* **PROBLEM**
From the line with "Screen dimensions: 1024x522" through the line with "The image size is (1280, 720).", inclusive, return each line of the data below exactly and leave the rest out.

━━━━

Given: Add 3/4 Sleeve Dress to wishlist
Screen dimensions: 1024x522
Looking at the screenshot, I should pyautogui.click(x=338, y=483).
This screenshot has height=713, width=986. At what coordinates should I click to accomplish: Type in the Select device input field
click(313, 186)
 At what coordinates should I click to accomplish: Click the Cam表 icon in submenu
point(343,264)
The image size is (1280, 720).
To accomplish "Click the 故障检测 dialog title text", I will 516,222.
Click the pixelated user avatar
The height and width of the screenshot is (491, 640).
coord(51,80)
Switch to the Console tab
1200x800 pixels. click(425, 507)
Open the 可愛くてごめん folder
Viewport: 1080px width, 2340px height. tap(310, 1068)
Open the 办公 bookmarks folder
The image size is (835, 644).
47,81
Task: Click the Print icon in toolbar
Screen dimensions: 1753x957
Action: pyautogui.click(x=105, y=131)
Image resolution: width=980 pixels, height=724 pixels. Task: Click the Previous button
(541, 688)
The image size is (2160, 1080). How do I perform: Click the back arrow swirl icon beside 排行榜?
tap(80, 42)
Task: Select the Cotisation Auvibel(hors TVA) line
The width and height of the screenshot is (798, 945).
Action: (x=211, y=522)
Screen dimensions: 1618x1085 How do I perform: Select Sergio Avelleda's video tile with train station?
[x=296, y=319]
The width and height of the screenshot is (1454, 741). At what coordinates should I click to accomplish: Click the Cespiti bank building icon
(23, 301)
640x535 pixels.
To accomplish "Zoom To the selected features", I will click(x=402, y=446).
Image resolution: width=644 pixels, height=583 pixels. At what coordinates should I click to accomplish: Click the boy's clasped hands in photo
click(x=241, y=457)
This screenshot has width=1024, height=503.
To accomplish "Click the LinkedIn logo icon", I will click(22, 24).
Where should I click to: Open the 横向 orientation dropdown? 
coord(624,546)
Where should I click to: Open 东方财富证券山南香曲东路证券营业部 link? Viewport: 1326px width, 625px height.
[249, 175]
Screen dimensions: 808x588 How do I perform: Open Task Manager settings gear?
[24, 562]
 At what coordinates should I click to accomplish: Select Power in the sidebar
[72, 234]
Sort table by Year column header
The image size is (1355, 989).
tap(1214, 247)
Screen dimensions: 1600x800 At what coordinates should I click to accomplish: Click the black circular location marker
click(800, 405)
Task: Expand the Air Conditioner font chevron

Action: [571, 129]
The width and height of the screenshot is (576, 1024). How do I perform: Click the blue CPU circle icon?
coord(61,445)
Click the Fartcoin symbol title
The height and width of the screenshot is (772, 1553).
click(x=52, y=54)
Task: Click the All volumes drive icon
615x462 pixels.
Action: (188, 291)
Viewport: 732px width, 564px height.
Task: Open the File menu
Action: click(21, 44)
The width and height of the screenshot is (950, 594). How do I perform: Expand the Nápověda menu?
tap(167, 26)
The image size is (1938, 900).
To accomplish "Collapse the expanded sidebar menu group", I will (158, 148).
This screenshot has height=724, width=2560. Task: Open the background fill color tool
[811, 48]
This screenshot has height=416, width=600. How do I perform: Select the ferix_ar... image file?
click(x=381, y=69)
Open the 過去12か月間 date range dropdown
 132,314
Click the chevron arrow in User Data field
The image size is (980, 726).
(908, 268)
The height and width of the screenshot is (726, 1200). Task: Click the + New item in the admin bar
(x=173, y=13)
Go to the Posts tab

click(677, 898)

━━━━

* **TASK SOLUTION**
Screen dimensions: 1024x522
Looking at the screenshot, I should pyautogui.click(x=338, y=483).
This screenshot has height=713, width=986. At what coordinates should I click to accomplish: Type in the Select device input field
click(313, 186)
 At what coordinates should I click to accomplish: Click the Cam表 icon in submenu
point(343,264)
The image size is (1280, 720).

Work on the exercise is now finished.